Apple CEO Tim Cook took part in a remote interview with journalist Kara Swisher this week, with the pair discussing topics ranging from App Store policy to the now infamous “Tim Apple” incident.

Cook’s virtual sit-down will air on The New York Times podcast “Sway” next Monday. The show is hosted by Swisher and regularly features high profile players in tech, politics, entertainment and beyond.

According to a tweet from Swisher, the interview covers a number of topics including Apple’s decision to yank right wing social app Parler from the App Store in January. The app was pulled on concerns that it was used to help “plan, coordinate, and facilitate” the storming of the U.S. Capitol and remains off Apple’s marketplace, as well as Google’s Play Store and Amazon’s servers. Republican lawmakers are currently scrutinizing the removal.

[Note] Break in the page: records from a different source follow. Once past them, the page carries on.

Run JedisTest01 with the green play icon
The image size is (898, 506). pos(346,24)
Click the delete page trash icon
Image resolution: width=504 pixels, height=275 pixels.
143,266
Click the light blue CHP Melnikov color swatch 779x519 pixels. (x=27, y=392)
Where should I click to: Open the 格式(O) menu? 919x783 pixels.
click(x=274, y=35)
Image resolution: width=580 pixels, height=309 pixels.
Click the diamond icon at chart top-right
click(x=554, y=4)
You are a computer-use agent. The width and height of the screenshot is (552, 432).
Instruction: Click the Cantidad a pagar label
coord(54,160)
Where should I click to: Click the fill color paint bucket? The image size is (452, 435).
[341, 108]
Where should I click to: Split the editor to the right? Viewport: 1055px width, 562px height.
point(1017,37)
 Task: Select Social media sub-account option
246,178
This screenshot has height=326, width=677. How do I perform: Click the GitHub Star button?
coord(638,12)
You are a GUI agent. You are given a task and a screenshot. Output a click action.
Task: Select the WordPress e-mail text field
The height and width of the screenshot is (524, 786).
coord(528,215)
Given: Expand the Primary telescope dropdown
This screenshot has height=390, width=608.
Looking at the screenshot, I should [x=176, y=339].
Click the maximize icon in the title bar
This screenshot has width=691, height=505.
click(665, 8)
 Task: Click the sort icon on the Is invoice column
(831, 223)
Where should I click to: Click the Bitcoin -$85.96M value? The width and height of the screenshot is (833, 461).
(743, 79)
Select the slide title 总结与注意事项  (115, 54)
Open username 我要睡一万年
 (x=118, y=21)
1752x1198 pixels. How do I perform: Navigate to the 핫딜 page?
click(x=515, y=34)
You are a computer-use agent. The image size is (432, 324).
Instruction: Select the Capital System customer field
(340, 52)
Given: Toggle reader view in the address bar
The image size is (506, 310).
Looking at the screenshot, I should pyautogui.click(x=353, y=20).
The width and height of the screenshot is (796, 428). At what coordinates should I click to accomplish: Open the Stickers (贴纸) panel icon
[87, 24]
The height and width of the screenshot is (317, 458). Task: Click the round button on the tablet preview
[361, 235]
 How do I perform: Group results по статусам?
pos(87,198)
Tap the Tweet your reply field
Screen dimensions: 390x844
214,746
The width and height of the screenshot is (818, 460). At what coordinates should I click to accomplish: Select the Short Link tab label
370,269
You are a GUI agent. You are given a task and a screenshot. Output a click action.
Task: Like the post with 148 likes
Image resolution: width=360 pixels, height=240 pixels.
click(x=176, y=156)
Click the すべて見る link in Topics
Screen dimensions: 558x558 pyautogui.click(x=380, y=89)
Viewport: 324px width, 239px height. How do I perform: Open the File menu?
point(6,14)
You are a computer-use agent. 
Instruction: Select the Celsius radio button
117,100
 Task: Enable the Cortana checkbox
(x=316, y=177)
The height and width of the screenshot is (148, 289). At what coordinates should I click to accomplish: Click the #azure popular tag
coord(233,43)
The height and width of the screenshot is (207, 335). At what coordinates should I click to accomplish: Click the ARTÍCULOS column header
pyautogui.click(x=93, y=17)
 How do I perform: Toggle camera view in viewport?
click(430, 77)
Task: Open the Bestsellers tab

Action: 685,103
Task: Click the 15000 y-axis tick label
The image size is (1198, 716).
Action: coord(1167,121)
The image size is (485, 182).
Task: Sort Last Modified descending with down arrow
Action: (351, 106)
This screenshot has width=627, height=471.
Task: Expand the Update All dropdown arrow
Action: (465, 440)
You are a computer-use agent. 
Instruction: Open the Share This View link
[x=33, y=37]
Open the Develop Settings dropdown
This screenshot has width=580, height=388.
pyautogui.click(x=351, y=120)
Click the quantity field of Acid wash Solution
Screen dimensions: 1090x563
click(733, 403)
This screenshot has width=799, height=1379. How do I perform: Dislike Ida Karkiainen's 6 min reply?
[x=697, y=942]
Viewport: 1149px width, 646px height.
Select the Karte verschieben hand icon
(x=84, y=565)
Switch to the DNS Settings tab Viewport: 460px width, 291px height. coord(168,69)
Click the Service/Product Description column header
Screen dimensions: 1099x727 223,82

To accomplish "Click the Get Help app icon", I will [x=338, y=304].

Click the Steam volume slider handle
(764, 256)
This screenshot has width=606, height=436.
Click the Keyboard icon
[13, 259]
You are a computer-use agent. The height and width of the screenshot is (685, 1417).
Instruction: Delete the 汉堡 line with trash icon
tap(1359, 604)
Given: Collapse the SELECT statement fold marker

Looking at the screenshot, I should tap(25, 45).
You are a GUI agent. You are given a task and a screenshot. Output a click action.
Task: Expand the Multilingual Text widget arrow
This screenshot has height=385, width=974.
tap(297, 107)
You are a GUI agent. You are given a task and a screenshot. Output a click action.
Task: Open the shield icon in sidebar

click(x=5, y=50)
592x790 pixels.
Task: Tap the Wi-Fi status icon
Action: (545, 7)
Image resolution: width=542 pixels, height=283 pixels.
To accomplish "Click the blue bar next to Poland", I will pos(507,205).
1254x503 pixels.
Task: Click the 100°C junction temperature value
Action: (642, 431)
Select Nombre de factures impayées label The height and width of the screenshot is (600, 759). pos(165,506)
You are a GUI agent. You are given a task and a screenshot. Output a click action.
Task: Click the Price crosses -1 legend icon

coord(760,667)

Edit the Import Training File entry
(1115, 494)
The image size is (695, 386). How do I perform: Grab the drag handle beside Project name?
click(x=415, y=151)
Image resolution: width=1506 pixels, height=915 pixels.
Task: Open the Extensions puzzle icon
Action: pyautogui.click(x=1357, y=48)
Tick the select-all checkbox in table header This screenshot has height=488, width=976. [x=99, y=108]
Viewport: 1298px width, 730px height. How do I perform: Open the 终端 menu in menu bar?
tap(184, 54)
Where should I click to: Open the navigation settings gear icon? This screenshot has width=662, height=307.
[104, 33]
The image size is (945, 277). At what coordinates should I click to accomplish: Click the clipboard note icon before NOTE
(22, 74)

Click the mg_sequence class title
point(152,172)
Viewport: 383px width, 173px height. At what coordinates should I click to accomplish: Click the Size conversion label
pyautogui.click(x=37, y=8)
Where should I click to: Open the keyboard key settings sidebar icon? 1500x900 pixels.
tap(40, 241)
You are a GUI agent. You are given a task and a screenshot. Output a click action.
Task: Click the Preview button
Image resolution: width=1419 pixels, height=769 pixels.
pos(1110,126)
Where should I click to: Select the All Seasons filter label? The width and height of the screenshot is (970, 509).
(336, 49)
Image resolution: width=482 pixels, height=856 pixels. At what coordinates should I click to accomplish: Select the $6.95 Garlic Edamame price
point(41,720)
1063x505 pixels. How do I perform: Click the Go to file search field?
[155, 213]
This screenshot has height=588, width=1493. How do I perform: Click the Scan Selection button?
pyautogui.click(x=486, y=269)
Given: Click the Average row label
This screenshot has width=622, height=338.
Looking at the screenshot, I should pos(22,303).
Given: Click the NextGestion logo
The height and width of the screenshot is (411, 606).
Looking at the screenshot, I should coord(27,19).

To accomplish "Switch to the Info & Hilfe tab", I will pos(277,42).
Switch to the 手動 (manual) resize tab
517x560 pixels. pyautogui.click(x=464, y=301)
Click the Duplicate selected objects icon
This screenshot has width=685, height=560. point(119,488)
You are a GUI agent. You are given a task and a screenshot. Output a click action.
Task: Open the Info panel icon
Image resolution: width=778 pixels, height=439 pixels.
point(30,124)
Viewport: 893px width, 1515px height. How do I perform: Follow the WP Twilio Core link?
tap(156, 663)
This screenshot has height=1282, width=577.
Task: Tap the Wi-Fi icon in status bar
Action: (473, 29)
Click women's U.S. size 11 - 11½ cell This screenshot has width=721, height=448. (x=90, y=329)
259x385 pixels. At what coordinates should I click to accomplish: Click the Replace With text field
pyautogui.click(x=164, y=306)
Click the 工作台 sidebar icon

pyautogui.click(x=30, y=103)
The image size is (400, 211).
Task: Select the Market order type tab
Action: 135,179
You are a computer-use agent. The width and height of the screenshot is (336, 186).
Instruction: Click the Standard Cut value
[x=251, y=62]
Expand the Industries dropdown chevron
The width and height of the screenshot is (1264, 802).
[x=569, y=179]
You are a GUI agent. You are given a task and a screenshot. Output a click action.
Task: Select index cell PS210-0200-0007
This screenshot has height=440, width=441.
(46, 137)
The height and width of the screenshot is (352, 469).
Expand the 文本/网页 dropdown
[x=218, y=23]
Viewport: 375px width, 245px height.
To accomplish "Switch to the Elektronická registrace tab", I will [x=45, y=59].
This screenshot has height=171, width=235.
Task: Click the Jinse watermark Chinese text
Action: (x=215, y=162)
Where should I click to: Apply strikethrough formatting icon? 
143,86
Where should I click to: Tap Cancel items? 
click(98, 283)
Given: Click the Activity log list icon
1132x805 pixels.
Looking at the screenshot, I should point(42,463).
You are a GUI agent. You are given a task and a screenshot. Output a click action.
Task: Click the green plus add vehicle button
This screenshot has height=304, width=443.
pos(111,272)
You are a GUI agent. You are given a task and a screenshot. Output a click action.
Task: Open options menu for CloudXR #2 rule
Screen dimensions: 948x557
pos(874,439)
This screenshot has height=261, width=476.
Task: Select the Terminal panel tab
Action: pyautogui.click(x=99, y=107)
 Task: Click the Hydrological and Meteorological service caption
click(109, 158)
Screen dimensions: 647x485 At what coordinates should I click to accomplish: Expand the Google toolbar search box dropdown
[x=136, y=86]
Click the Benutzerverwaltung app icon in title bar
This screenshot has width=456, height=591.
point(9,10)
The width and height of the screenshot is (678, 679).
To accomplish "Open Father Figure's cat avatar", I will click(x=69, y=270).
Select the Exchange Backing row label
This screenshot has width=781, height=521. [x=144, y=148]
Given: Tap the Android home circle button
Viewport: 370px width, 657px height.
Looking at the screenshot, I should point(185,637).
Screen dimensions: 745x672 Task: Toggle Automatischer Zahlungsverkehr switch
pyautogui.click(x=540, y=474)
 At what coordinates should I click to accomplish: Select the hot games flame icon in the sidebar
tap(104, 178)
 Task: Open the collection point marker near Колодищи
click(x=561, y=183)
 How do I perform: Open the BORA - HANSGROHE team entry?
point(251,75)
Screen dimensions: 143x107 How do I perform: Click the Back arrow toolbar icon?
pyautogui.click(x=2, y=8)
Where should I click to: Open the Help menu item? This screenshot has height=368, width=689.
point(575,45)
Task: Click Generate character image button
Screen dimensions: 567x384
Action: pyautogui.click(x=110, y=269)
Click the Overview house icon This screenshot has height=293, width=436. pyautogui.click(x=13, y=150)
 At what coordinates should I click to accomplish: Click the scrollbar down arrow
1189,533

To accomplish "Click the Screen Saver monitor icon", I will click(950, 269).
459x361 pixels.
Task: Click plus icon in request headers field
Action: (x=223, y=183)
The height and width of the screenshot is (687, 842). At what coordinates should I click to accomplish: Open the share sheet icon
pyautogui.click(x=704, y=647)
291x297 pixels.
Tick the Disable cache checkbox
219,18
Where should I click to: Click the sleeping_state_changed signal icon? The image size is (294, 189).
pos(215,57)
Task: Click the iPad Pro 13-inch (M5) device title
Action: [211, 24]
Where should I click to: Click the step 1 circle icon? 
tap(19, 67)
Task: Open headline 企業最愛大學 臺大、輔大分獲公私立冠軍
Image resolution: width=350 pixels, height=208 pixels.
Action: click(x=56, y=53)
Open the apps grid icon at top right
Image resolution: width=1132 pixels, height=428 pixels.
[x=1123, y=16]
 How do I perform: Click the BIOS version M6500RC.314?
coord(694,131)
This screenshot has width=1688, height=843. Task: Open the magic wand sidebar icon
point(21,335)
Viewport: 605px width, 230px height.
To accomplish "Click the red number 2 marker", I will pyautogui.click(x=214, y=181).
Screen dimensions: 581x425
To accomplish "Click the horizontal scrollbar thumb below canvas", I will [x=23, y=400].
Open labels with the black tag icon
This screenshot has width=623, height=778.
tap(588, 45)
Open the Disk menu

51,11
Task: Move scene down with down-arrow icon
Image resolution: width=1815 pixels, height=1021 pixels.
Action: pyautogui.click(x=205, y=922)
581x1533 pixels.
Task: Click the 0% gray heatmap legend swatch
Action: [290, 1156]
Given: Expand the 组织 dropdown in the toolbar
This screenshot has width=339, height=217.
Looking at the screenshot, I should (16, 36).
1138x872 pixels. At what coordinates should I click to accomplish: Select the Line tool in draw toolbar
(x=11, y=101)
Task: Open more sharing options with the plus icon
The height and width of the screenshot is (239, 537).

Cook will also speak about user privacy safeguards coming to iOS, namely a new feature called App Tracking Transparency that requires developers to gain permission before tracking a user’s device advertising identifier, or Identifier for Advertiser (IDFA) tag. Many users are expected to opt for more privacy, potentially leaving companies that rely heavily on ad targeting in the lurch.

Facebook is perhaps the most outspoken critic of ATT and has persistently derided the move as an attack on its business. Cook addressed the issue with Swisher:

Swisher asked: “What is your response to Facebook’s response — which is quite vehement — calling you essentially an existential crisis to their business?” Cook answered: ” All we’re doing, Kara, is giving the user the choice whether to be tracked or now. And I think it’s hard to argue against that. I’ve been — I’ve been shocked that there’s been pushback on this to this degree.”

When asked what impact ATT might have on Facebook, Cook said, “Yeah, Kara, I’m not focused on Facebook. So I don’t know.”

Cook was also asked about an American Workforce Policy Advisory Board meeting in 2019, at which then-President Donald Trump called him “Tim Apple” in an apparent gaffe. He had a “good answer,” Swisher says.